Binding of cellular repressor protein or the IE2 protein to a cis-acting negative regulatory element upstream of a human cytomegalovirus early promoter.

L Huang 1, M F Stinski 1
PMCID: PMC189701  PMID: 7494269

Abstract

We have previously shown that the human cytomegalovirus early UL4 promoter has upstream negative and positive cis-acting regulatory elements. In the absence of the upstream negative regulatory region, the positive element confers strong transcriptional activity. The positive element contains a CCAAT box dyad symmetry and binds the cellular transcription factor NF-Y. The effect of the negative regulatory element is negated by the viral IE2 protein (L. Huang, C.L. Malone, and M.F. Stinski, J. Virol. 68:2108, 1994). We investigated the binding of cellular or viral IE2 protein to the negative regulatory region. The major cis-acting negative regulatory element was located between -168 and -134 bp relative to the transcription start site. This element could be transferred to a heterologous promoter, and it functioned in either orientation.

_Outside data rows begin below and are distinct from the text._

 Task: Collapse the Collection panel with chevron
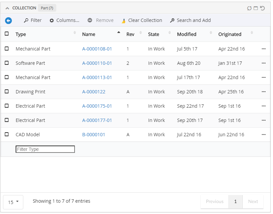click(x=7, y=8)
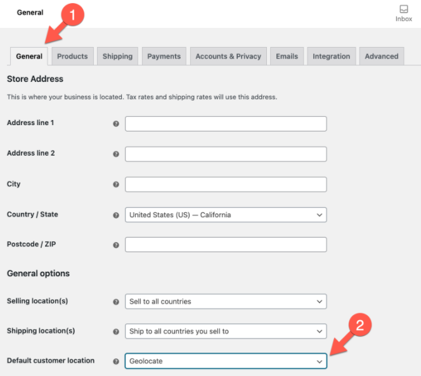
Task: Click the Address line 1 text field
Action: click(226, 123)
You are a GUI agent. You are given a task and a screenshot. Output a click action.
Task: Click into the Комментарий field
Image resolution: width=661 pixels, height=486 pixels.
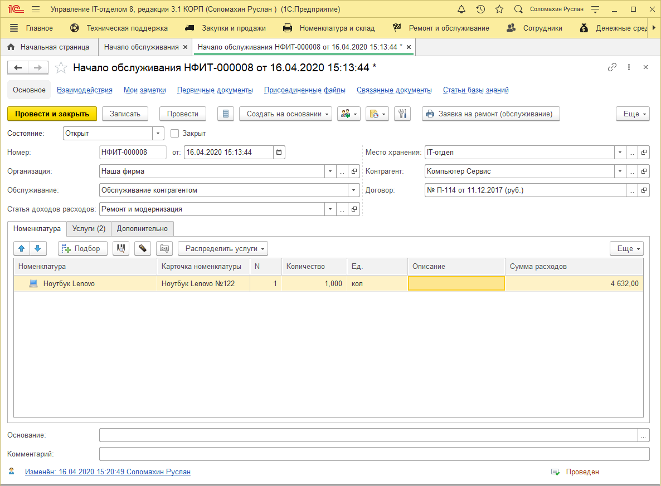click(x=373, y=454)
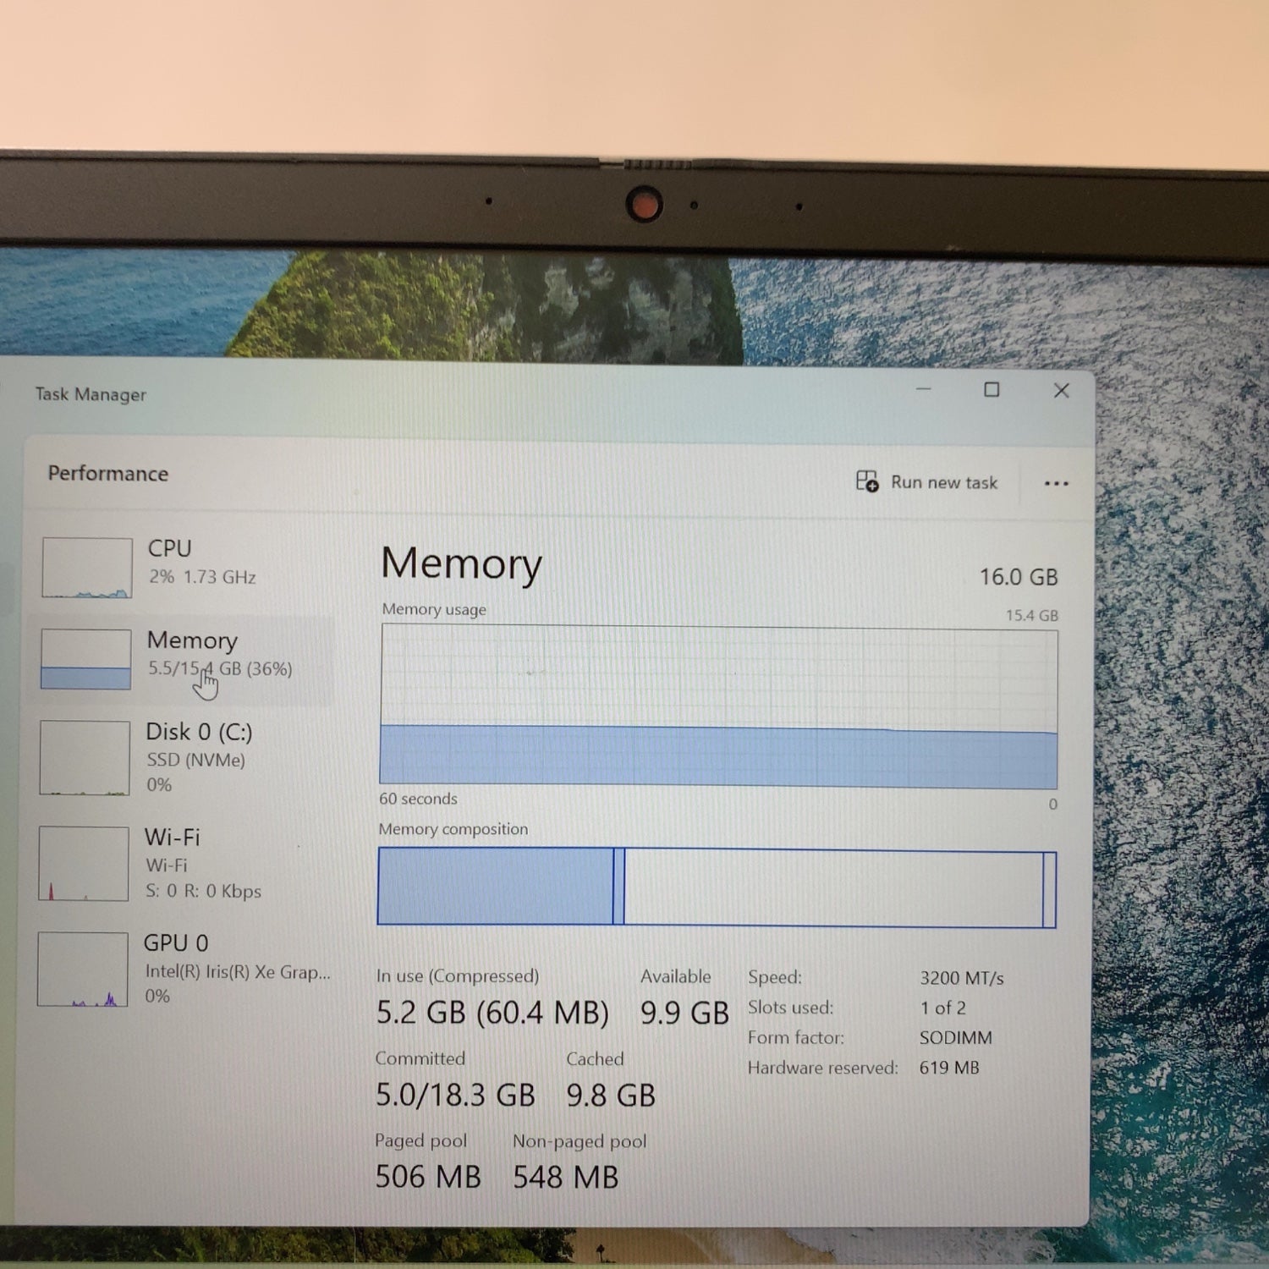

Mutational analysis demonstrated that a core DNA sequence in the cis-acting negative regulatory element, 5'-GTTTGGAATCGTT-3', was required for the binding of either a cellular repressor protein(s) or the viral IE2 protein. The cellular DNA binding activity was present in both nonpermissive HeLa and permissive human fibroblast cells but more abundant in HeLa cells. Binding of the cellular repressor protein to the upstream cis-acting negative regulatory element correlates with repression of transcription from the early UL4 promoter. Binding of the viral IE2 protein correlates with negation of the repressive effect.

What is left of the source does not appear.